3/26**: Eller: Allah'ın, hayır rızk can veren, âlemlerin mülk ve hükümranlığını güç ve kudreti tutan elleri (Allah'ın eli mecaz ifadedir). Bak: 5/64; 7/57; 23/88; 36/71; 38/75; 39/67; 48/10; 51/47; 57/29; 67/1.



 3/26**: ALLAH'IN, HAYIR RIZIK CAN VEREN, ÂLEMLERİN MÜLK VE HÜKÜMRANLIĞINI GÜÇ VE KUDRETİ TUTAN ELLERİ (ALLAH'IN ELİ MECAZ İFADEDİR):
 Şöyle yakar: 'Ey mülkün Mâlik'i, sahibi olan Allah'ım! Sen mülk ve saltanatı dilediğine verir, mülk ve saltanatı dilediğinden çekip alırsın. Dilediğini yüceltip aziz edersin, dilediğini alçaltıp zelil kılarsın. İmkân, mal ve nimet senin elindedir. Sen,her şeye kadirsin.' 3/26.
 Yahudiler dediler ki: 'Allah'ın eli bağlıdır.' Kendi elleri bağlandı / elleri bağlanasıcalar! Söylemiş oldukları yüzünden lanetlendiler. Söylediklerinin aksine, Allah'ın iki eli de alabildiğine açıktır; dilediği gibi bağışta bulunur. İnan olsun ki, Rabbinden sana indirilen, küfür ve taşkınlık yönünden onları iyice azdıracaktır. Onların arasına, ta kıyamet gününe kadar düşmanlık ve nefret atmışızdır. Ne zaman savaş için bir ateş yaksalar, Allah onu söndürür de onlar yeryüzünde yine bozgunculuğa koşarlar. Ama Allah, bozguncuları sevmez. 5/64.
 Rüzgârları, rahmetinin önünden müjdeci gönderen O'dur.
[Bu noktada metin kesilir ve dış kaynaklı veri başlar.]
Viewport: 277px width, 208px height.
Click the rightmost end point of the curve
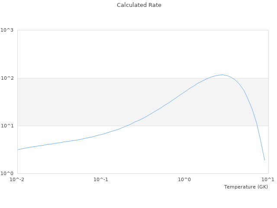tap(264, 160)
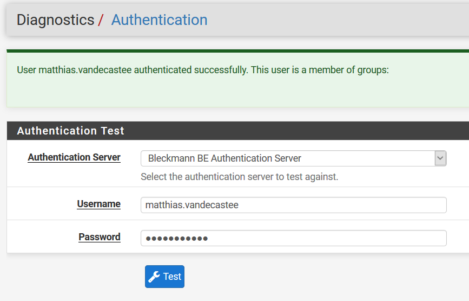Focus the Password input field
Screen dimensions: 469x301
(x=293, y=238)
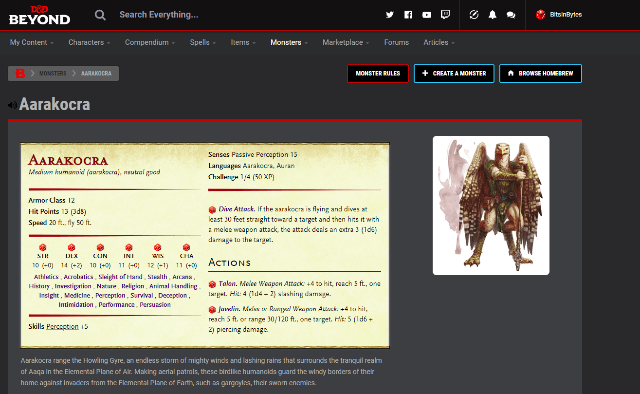Expand the Characters dropdown

[x=89, y=42]
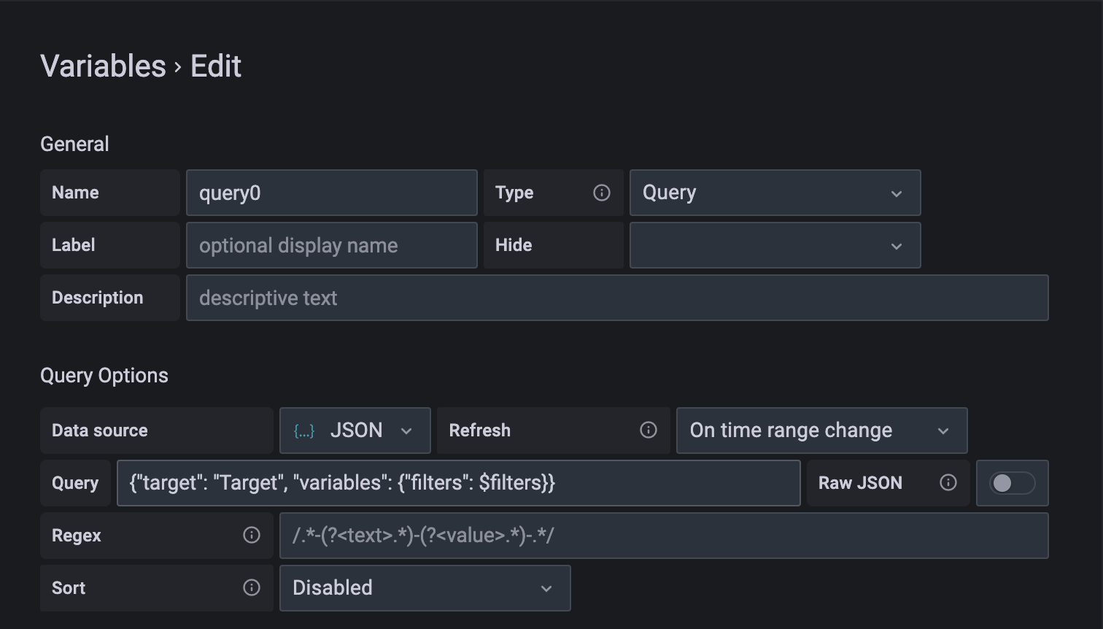Viewport: 1103px width, 629px height.
Task: Open the Type dropdown showing Query
Action: (x=775, y=193)
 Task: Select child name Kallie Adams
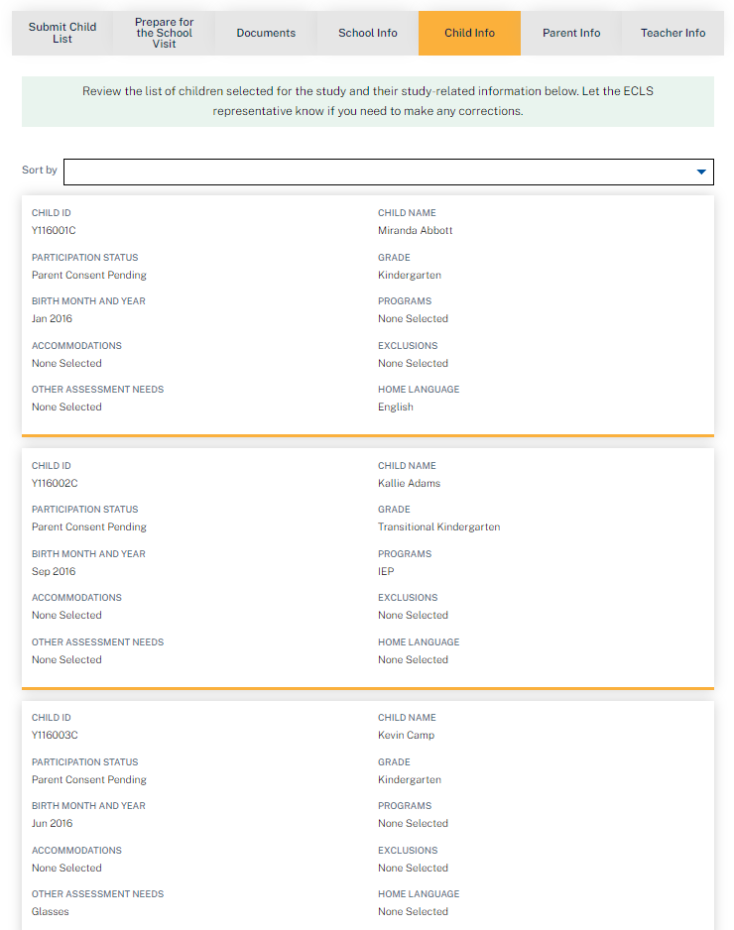coord(409,484)
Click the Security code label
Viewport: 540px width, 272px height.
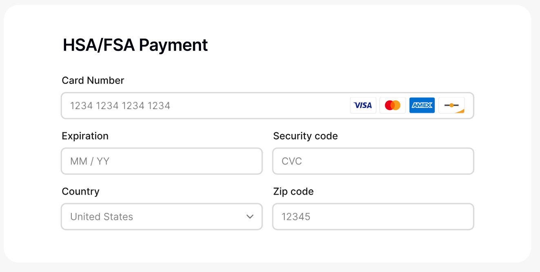[305, 136]
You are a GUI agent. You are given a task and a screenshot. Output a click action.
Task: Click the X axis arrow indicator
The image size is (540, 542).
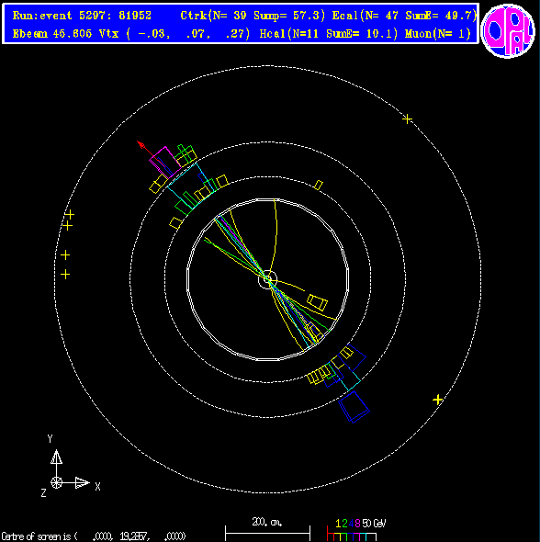click(83, 482)
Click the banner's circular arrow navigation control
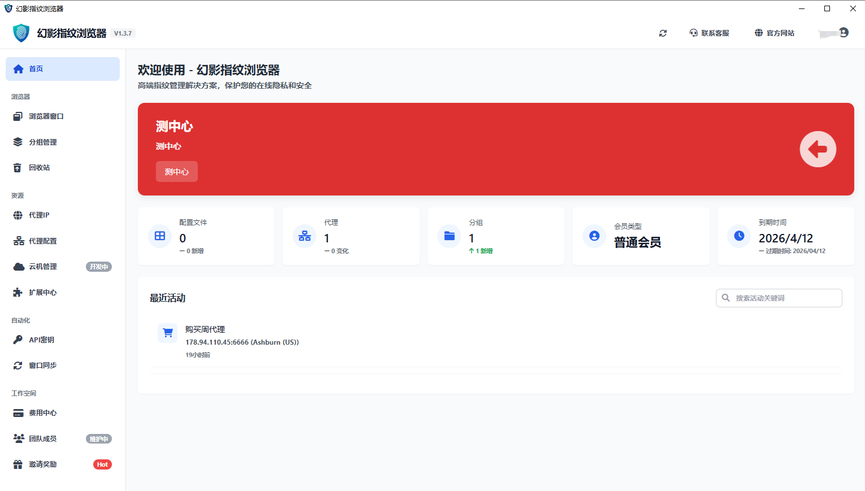Image resolution: width=865 pixels, height=491 pixels. click(x=818, y=149)
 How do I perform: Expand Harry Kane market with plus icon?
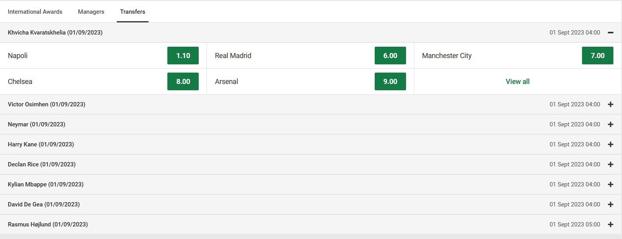point(610,144)
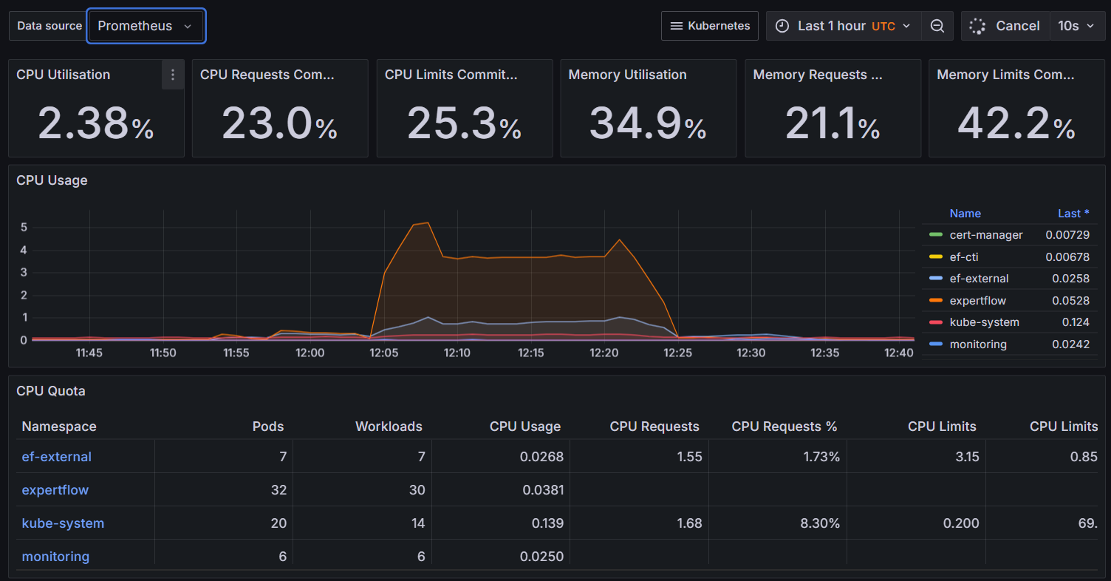Open the 10s refresh interval dropdown
The height and width of the screenshot is (581, 1111).
[1077, 26]
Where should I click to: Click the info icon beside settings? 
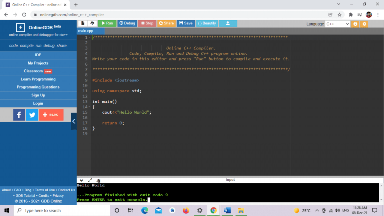pos(354,24)
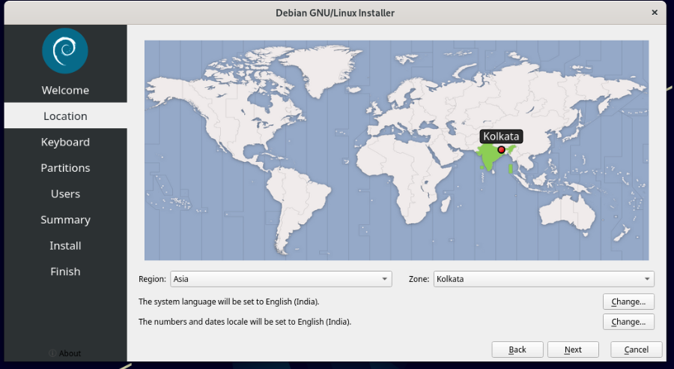674x369 pixels.
Task: Click the Debian swirl logo
Action: (x=65, y=50)
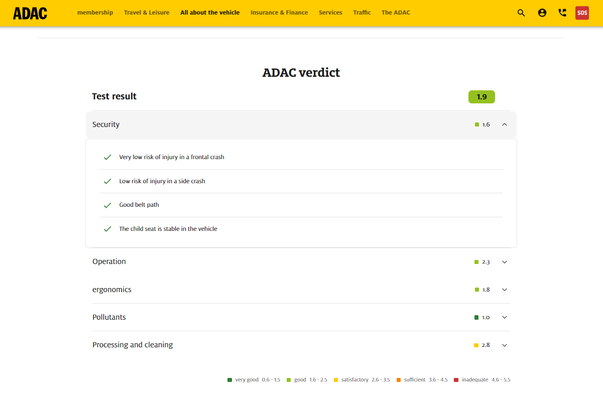Open the membership menu

pyautogui.click(x=95, y=13)
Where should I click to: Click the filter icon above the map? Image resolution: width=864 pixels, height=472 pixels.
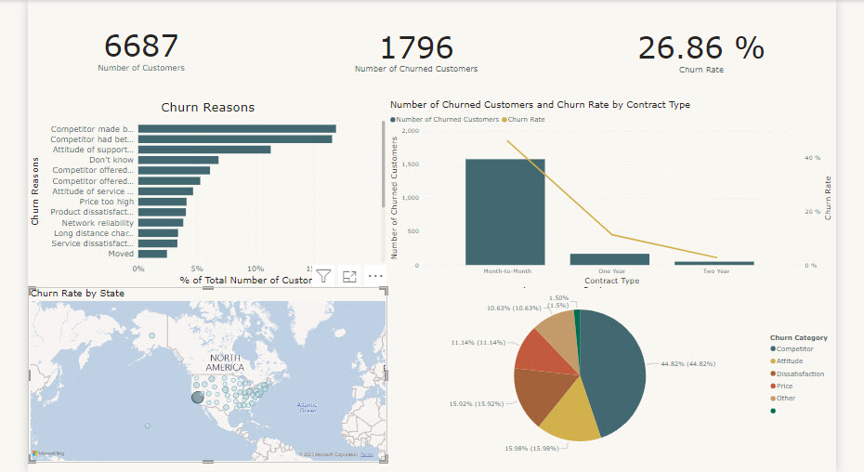coord(323,276)
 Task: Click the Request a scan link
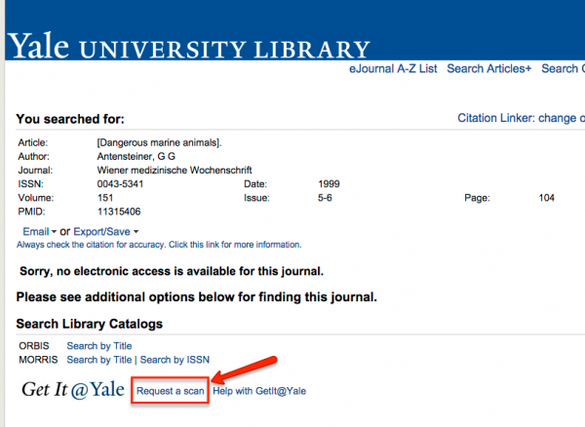170,391
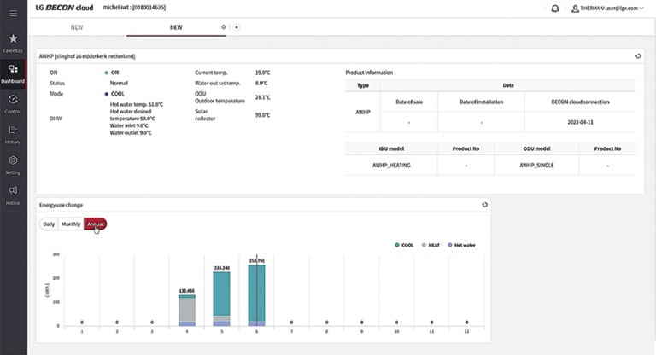The width and height of the screenshot is (656, 355).
Task: Go to Dashboard in sidebar
Action: point(13,73)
Nihayet onlar, yüklerle ağırlaşmış bulutları yüklenince onu ölü bir beldeye göndeririz; onunla su indiririz de o suyla her türlü meyveyi çıkarırız. İşte biz, ölüleri de böyle çıkarırız. Düşünüp ibret almanız umuluyor. 7/57.
 Şunu da sor: 'Eğer biliyorsanız söyleyin. Kimdir o, her şeyin melekûtu / aslı esası elinde olan? O koruyup gözeten ama korunup gözetilmeyen?' 23/88.
 Görmediler mi, ellerimizin yapıp ettiklerinden, kendileri için nice hayvanlar yarattık da onlar, bu hayvanlara sahip oluyorlar. 36/71.
 Allah dedi: 'Ey İblis, iki elimle yarattığıma secde etmekten seni alıkoyan neydi? Burnu büyüklük mü ettin, yoksa yücelenlerden mi oldun?' 38/75.
 Allah'ı, kadrine/şanına yaraşır şekilde tanıyamadılar. Oysaki kıyamet günü, yeryüzü tamamen O'nun avucudur / avucundadır; gökler de O'nun sağ elinde / kudretinde dürülmüş haldedir. Şanı yücedir O'nun; arınmıştır onların ortak koştuklarından. 39/67.
 O seninle el tutuşup sözleşenler var ya, onlar gerçekte Allah ile bey'atleşiyorlar. Allah'ın eli onların ellerinin üstündedir. Kim ahdi bozar, döneklik ederse kendi aleyhine döneklik etmiş olur. Ve kim Allah'a verdiği sözde vefalı davranırsa, Allah ona büyük bir ödül verecektir. 48/10.
 Göğe gelince, onu biz ellerimizle kurduk. Hiç kuşkusuz, biz, genişleticileriz. 51/47.
 Böylece, Ehl-i Kitap, Allah'ın lütfundan hiçbir şeyi kotarma gücünde olmadıklarını bilsinler. Lütuf, Allah'ın elindedir; onu dilediğine verir. Allah, büyük lütfun sahibidir. 57/29.
 Mülk ve yönetim elinde bulunan o Allah ne yücedir! O, her şeye Kadîr'dir. 67/1.

MKA.


3/26***: Kral: Yüceler Yücesi Allah, Mülkün Geçek Sahibidir (Malik Ve Melik Allah). Bak: 3/26; 20/114; 54/55; 59/23; 62/1; 114/2.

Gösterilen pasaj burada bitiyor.